REQUIRED TASKS:
1. Return, copied without change, the passage of the Livermore downtown article that begins at the words "And while this" and stops after "government watchdog group.".
2. Supply the next part of the article on the Livermore downtown ballot dispute, picking up after its final sentence.

SELECTED EXTRACT:
========================================================================
The city’s campaign to promote its vision for downtown Livermore took an unusual step Monday when two members of the City Council floated the idea of putting a parcel tax measure on the November ballot in case voters do not support the city’s plan.
And while this was the first time a parcel tax was ever discussed in a public meeting, a campaign flyer sent to Livermore voters over the weekend appears to show its creator had advance knowledge of the council members’ intentions. The “Vote Yes on Measure P” mailer was paid for by Presidio Companies, Inc., whose hotel development agreement with the city is at the center of the March 3 referendum.
Communications about the parcel tax proposal between members of the City Council, sitting on an ad hoc committee, and the Presidio-backed “Yes” campaign, could violate open meeting requirements of the Brown Act, said Terry Francke, general counsel for CalAware, a nonprofit open government watchdog group.
The Brown Act is California’s law that requires legislative bodies, like city councils, to hold their meetings open to the public, to provide prior public notice, and to allow citizens to access related public records before meetings.
There are some exceptions to the open meeting requirement which allow certain closed-door deliberations. One is through the creation of so-called ad hoc committees. But there are restrictions on who can take part in discussions without triggering public meeting requirements.
Francke said it is not uncommon for city councils to exploit this exclusion and avoid open meetings by mislabeling as “ad hoc” what are really standing committees — more permanent sub-units that provide initial consideration and sifting of proposals in broad policy areas.
After the Central Park Plan Initiative qualified for the ballot last July, Councilman Bob Woerner said the City Council should consider putting its own competing ballot initiative or initiatives to a public vote. He suggested crafting measures to limit changes allowed under the Central Park Initiative, and to block public funding for a parking garage it allows next to the Bankhead Theater, where the city’s approved plan calls for a hotel.
An ongoing power struggle between the City Council and resident activists has intensified in recent weeks as the first of two critical elections involving clashing visions for the redevelopment of city-owned downtown land draws near.
Livermore voters on March 3 will have the opportunity to vote on Measure P, a referendum on whether to uphold or reject the city’s hotel development agreement with Davis-based Presidio to build a hotel next to the Bankhead Theater. A yes vote affirms the development contract between the City Council and Presidio. A no vote reverses the agreement.
Then, on Nov. 3, voters will decide whether to approve the Central Park Plan Initiative, with a hotel west of Livermore Avenue. It presents an alternative downtown development plan to replace the city’s eastside hotel plan, and amend parts of the city’s General Plan, Downtown Specific Plan, and Development Code.
At the Council’s July 23, 2019 meeting, Mayor John Marchand created the two-member ad hoc committee on initiatives. With the Council’s unanimous consent, Marchand appointed Woerner and Councilwoman Trish Munro.
The pair were tasked with exploring options for crafting Council-sponsored initiatives aimed at limiting the effectiveness and potential cost of the Central Park Initiative. No public meetings were held or announced since the committee was formed, according to the city’s public documents.
A city council’s ad hoc committee may be just as subject to the Brown Act as the City Council itself, depending on who created it, how, and who the members are, Francke said.
For example, the Brown Act’s public meeting, notice, and other requirements apply to ad hoc committees that include at least one member not on the council.
========================================================================
PROVIDED INFORMATION:

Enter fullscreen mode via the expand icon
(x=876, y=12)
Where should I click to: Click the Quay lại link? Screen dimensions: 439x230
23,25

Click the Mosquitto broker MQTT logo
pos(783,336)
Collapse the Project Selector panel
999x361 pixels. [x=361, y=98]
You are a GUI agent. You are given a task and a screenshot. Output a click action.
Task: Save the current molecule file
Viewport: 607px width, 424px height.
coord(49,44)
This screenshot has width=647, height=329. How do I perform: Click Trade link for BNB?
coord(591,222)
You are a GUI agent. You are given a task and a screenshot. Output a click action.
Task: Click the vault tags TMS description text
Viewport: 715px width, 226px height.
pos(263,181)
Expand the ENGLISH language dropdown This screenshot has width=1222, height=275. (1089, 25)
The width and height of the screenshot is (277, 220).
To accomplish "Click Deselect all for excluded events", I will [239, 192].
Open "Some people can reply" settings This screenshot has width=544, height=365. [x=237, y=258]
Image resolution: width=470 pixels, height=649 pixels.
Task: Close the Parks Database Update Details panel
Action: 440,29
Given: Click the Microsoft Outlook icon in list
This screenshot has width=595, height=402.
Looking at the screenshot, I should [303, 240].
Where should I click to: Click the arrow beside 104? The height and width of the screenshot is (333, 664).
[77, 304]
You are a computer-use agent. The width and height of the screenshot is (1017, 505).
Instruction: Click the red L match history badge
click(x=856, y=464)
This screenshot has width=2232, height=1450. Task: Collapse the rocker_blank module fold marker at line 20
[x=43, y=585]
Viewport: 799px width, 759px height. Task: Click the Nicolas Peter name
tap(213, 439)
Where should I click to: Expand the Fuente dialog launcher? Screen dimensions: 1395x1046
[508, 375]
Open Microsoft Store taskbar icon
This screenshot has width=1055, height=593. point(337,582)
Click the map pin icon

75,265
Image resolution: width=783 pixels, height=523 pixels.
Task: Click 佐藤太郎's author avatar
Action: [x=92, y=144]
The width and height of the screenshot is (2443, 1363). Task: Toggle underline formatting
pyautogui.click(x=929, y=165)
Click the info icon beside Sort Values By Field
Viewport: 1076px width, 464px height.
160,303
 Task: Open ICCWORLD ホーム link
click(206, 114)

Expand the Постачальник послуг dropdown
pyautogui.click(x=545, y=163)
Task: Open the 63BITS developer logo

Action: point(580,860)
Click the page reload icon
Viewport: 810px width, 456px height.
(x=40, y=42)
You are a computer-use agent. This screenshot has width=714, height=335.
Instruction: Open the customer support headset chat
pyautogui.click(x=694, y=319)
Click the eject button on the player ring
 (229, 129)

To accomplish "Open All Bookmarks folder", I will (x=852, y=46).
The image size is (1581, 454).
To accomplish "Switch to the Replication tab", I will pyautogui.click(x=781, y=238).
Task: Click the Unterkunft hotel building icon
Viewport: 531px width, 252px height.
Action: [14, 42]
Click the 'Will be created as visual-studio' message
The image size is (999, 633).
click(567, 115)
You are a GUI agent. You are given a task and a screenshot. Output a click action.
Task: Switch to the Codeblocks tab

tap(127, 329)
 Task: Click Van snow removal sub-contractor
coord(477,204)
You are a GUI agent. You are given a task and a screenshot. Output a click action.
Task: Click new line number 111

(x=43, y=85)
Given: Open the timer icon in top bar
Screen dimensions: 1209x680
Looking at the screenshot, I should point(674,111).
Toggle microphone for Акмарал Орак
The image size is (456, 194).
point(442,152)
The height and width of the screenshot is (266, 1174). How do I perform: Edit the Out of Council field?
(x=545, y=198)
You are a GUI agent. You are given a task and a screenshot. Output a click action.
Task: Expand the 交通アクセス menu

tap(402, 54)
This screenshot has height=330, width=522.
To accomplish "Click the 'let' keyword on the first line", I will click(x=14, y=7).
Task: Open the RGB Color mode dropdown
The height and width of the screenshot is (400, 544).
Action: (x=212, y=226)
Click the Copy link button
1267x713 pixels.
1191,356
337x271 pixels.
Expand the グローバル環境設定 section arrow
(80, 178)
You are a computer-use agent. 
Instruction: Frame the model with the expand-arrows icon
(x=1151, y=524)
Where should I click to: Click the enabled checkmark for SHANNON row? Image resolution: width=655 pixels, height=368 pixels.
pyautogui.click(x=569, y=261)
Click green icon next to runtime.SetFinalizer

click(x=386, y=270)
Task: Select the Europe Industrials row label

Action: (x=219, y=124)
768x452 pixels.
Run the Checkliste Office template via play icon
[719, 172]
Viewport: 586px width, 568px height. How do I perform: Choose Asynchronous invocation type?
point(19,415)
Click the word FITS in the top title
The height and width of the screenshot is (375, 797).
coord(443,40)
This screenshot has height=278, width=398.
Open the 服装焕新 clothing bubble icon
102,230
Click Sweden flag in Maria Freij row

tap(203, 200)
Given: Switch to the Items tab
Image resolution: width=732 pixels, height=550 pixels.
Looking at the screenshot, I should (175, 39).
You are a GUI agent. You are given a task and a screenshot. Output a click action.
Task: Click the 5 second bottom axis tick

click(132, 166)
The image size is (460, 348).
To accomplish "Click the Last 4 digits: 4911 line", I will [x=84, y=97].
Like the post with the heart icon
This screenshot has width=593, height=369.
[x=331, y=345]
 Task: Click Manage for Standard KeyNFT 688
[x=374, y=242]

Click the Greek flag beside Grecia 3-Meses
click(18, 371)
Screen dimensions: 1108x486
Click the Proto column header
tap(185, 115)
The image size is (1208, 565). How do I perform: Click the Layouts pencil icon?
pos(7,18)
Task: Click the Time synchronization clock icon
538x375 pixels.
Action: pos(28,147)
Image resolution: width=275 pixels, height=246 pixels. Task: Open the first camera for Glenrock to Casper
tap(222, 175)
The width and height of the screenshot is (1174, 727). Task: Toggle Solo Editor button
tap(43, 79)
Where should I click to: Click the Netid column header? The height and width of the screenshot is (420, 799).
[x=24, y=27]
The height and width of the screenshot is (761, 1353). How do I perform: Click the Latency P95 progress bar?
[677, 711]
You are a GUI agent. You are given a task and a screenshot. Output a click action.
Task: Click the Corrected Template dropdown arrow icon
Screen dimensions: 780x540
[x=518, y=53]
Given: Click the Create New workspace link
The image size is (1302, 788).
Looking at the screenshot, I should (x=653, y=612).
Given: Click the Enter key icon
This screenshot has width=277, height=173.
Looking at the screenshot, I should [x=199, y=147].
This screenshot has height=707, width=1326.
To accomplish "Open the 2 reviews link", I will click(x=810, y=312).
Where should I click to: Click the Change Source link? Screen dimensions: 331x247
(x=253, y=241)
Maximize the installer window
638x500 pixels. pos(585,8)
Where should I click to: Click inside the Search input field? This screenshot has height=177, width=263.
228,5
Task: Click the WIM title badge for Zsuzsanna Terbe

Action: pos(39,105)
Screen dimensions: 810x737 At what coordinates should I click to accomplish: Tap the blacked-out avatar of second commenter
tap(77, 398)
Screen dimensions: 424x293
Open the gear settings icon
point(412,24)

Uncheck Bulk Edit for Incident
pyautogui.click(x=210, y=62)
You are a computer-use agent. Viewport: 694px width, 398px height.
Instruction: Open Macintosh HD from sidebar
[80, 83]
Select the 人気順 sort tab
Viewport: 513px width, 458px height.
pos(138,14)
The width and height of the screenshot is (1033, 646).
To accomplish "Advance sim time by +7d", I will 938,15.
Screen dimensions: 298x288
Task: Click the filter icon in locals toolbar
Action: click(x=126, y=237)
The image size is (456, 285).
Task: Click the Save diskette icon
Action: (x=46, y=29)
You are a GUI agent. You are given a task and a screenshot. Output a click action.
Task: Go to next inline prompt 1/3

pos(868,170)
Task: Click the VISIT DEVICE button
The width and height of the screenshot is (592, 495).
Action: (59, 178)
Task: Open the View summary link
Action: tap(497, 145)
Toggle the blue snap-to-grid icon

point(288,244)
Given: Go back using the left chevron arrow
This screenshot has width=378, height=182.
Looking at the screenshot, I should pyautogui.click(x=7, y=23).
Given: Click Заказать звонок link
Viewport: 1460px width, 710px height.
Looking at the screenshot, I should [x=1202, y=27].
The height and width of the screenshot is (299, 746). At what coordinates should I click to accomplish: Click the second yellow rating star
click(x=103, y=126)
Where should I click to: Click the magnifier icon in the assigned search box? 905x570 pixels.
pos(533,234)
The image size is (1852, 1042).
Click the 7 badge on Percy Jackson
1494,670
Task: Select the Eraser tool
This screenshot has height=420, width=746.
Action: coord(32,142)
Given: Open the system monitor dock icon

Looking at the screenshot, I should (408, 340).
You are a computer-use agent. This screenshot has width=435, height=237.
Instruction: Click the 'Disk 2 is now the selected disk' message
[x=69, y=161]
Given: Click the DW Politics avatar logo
========================================================================
WRITTEN RESPONSES:
1.
And while this was the first time a parcel tax was ever discussed in a public meeting, a campaign flyer sent to Livermore voters over the weekend appears to show its creator had advance knowledge of the council members’ intentions. The “Vote Yes on Measure P” mailer was paid for by Presidio Companies, Inc., whose hotel development agreement with the city is at the center of the March 3 referendum.
Communications about the parcel tax proposal between members of the City Council, sitting on an ad hoc committee, and the Presidio-backed “Yes” campaign, could violate open meeting requirements of the Brown Act, said Terry Francke, general counsel for CalAware, a nonprofit open government watchdog group.

2.
If there is communication with a third member of a five member city council—in other words a majority of the council is now involved in discussions of an ad hoc committee—this would also step into Brown Act violation territory if the committee is not meeting in public, Francke said. This type of prohibited communication need not be direct, and can include “meetings of the minds” arranged through intermediaries.
City Attorney Jason Alcala said because the Livermore City Council Subcommittee on Initiatives is comprised of less than a quorum of the panel, and because its work is limited to a defined task and duration of less than one year, it is not required to comply with the open meeting and prior notice requirements of the Brown Act.
On Friday, the city posted its Monday meeting agenda simply mentioning the presentation of an oral report from the Subcommittee on Initiatives regarding potential City Council-sponsored measures for upcoming elections. There were no supporting documents, such as meeting minutes, reports or recommendations.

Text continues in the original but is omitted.